"Itu realitas kyai", ucap hud-hud meyakinkanku. "Aku perwujudan merpati yang bersarang dicelah-celah batu bersama pasanganku. Berkat Allah swt pasanganku bertelur. Kami saksi hidup bersama laba-laba dengan tebaran jaring menutup mulut gua".
Hud-hud terbang pindah hinggap dipagar besi. Semakin siang perbincangan kami kian mendalam. Panas matahari dengan tiupan angin selatan memenuhi tanah lapang. Orang-orang menyelamatkan diri dengan beteduh dibawah beringin kurung. Pengasuhku leyeh-leyeh meletakkan badan dikursi panjang.

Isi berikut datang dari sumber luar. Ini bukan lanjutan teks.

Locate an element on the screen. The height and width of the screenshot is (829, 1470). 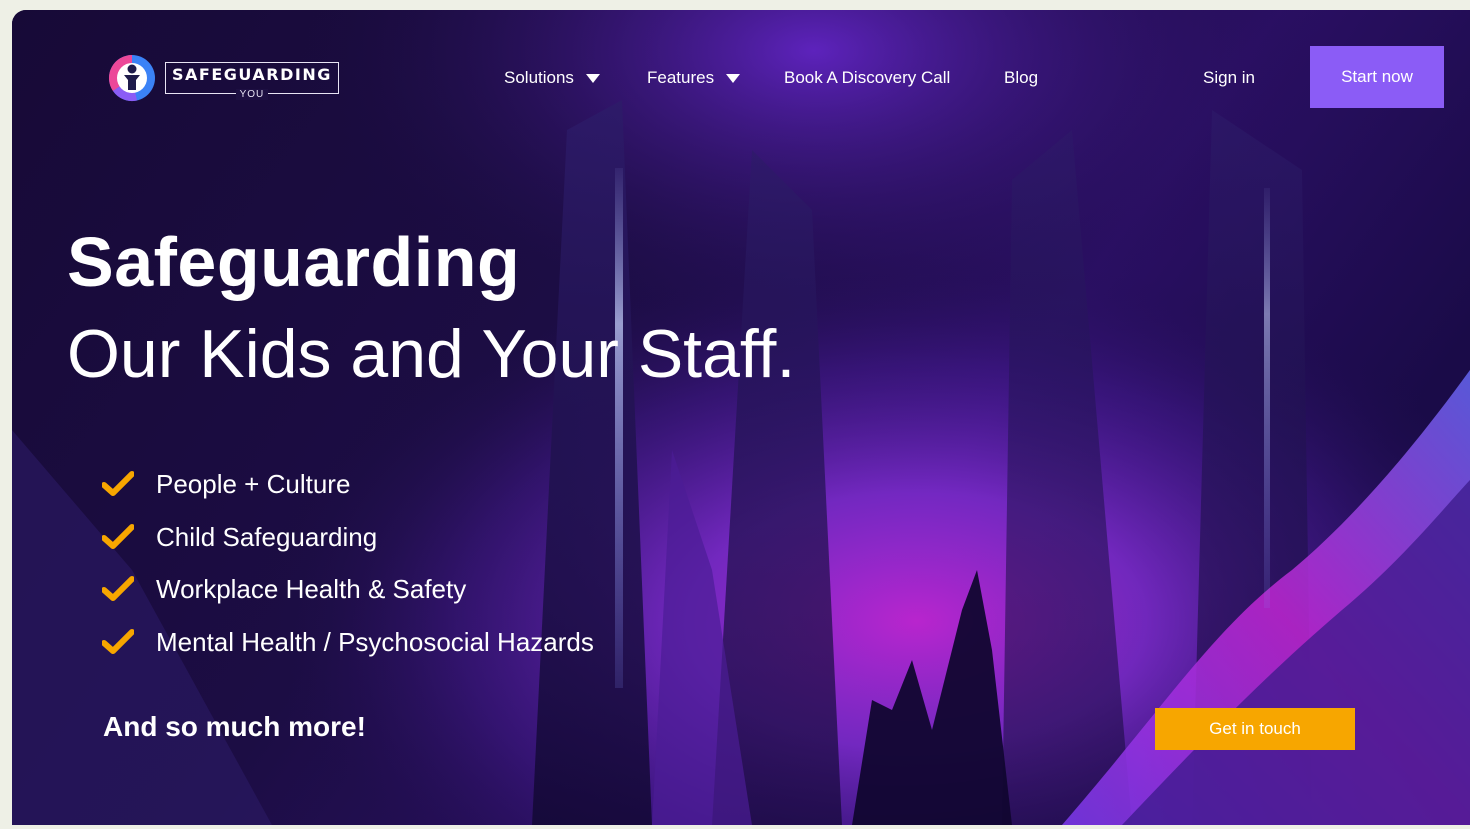
list-item: Child Safeguarding is located at coordinates (348, 538).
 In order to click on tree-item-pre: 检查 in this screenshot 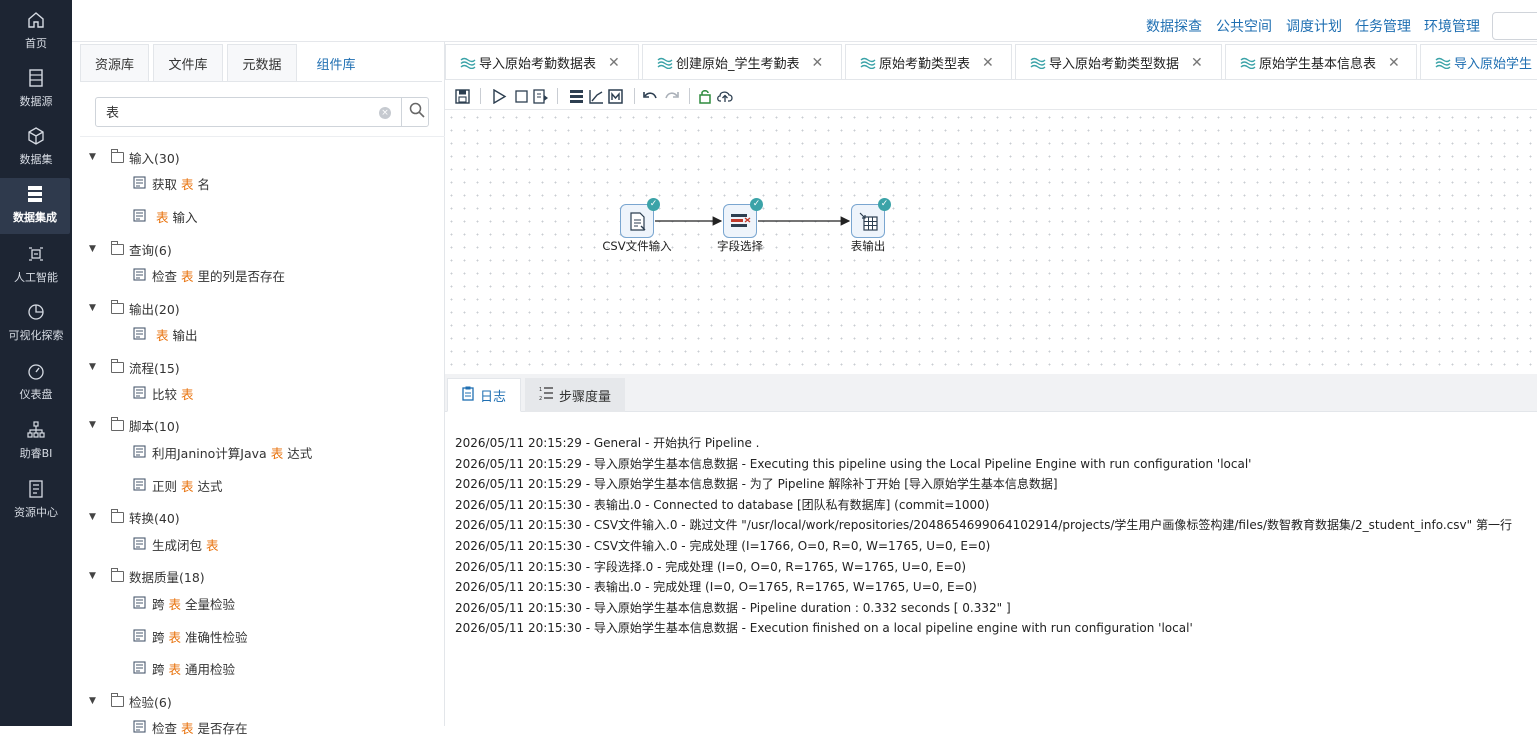, I will do `click(165, 728)`.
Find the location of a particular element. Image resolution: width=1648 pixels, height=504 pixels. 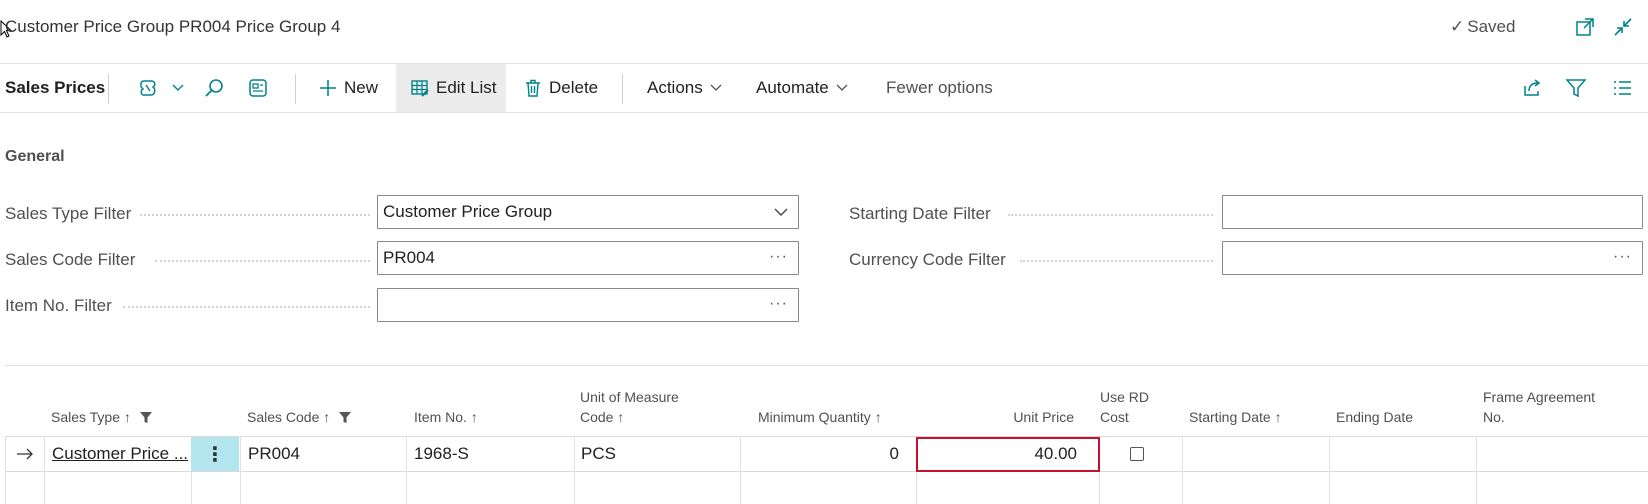

section-divider is located at coordinates (826, 366).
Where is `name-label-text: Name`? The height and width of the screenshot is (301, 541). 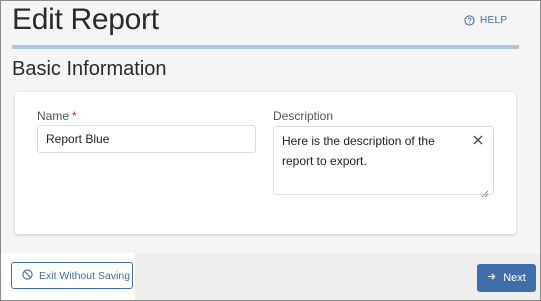
name-label-text: Name is located at coordinates (54, 116).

Sebuah mobil berhenti. Keluarlah pria setengah baya bersama sopirnya membawa bingkisan sekarung jagung dan kangkung segar.
"Pengikutmu datang, kyai". Hud-hud hinggap dipunggungku. Aku menyambut mereka. Mereka menyodorkan hasil hasil bumi. Dengan nikmat aku santap pemberiannya. Siang itu memaksa aku lahap.

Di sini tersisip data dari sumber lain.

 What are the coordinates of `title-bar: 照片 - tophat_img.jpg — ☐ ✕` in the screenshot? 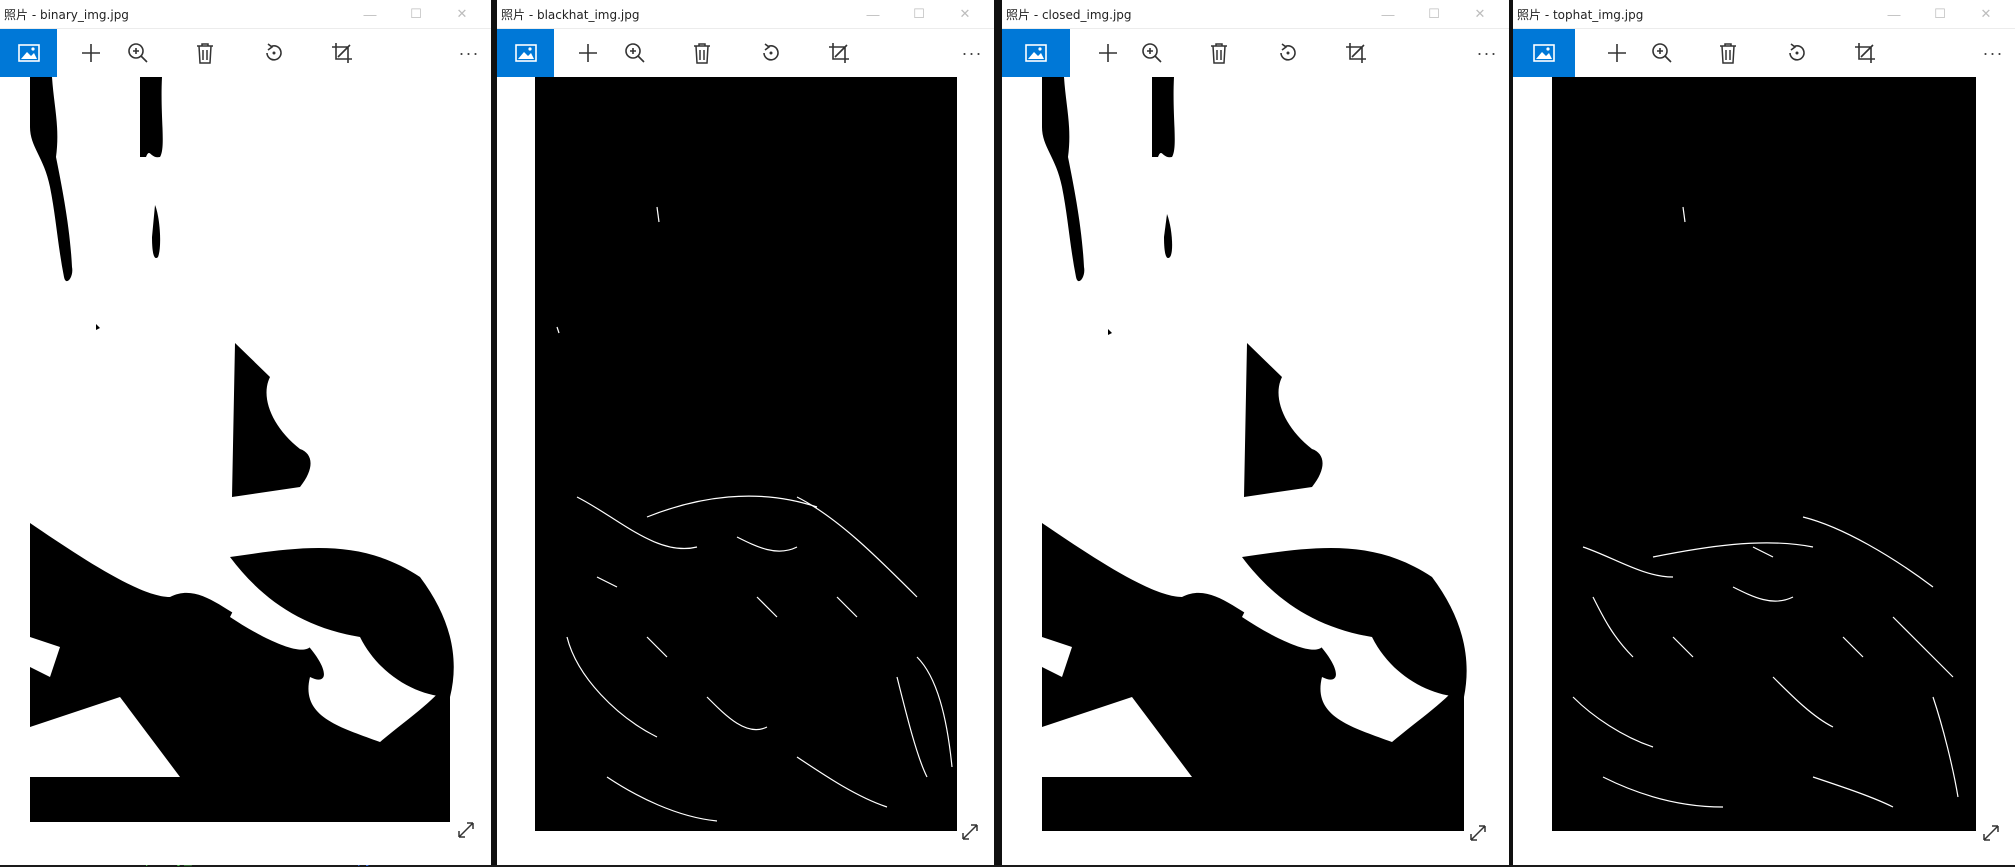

"Kultus individu. Manusia telah me-tuhan-kanmu kyai. Itu syirik". Hud-hud tidak mampu mengendalikan ocehannya. Nafsu makanku tereduksi. Bagai parang menyayat hati.
"Bukan salahku"
"Tapi kyai menikmati", sindirnya.
Ocehannya tajam. Aku menjauhi hidangan. Gerakanku yang tiba-tiba mengagetkan hud-hud hingga ia kelabakan terbang kebingungan.
"Sepertinya kyai Slamet sudah kenyang bos"

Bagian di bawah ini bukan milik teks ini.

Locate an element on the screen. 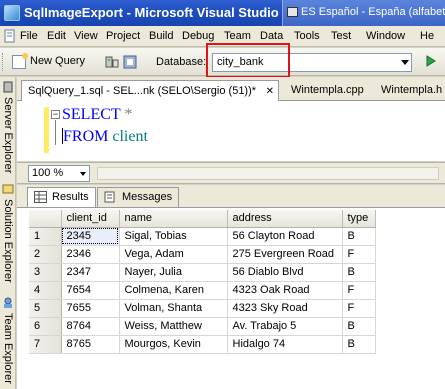 This screenshot has width=445, height=389. menu-team: Team is located at coordinates (238, 36).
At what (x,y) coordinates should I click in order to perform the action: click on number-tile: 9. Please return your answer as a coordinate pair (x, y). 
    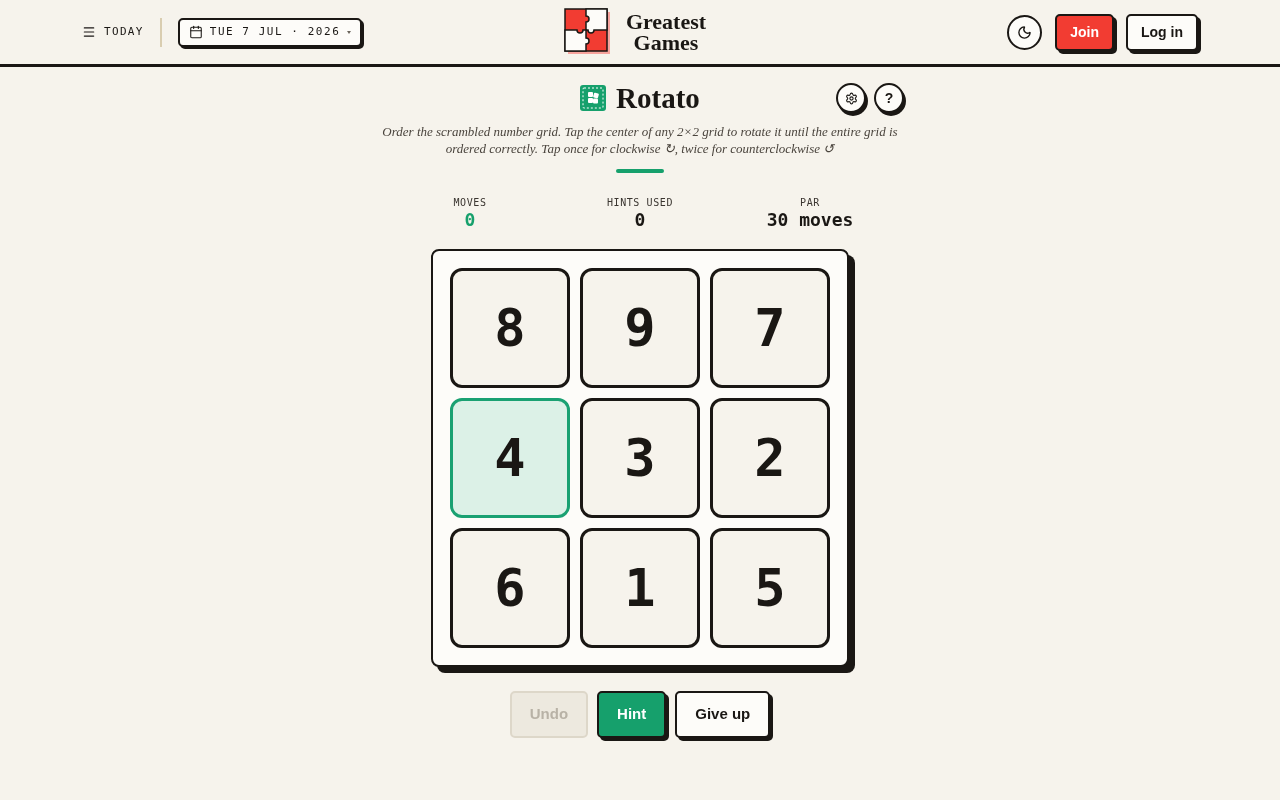
    Looking at the image, I should click on (640, 328).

"Ia kayaknya". Pria itu memanggil pengasuhku. Terjadi pembicaraan. Pria itu mengeluarkan dompet. Keluarlah lembar-lembar puluhan ribu dan berpindahtangan ke pengasuhku. Tak lama kedua pria itu pergi meninggalkan deru. Pengasuhku tersenyum menang.
"Senyum artifisial", oceh hud-hud. Ia sekali lagi mencoba hinggap ke punggungku. Tapi dengan kasar aku menolak.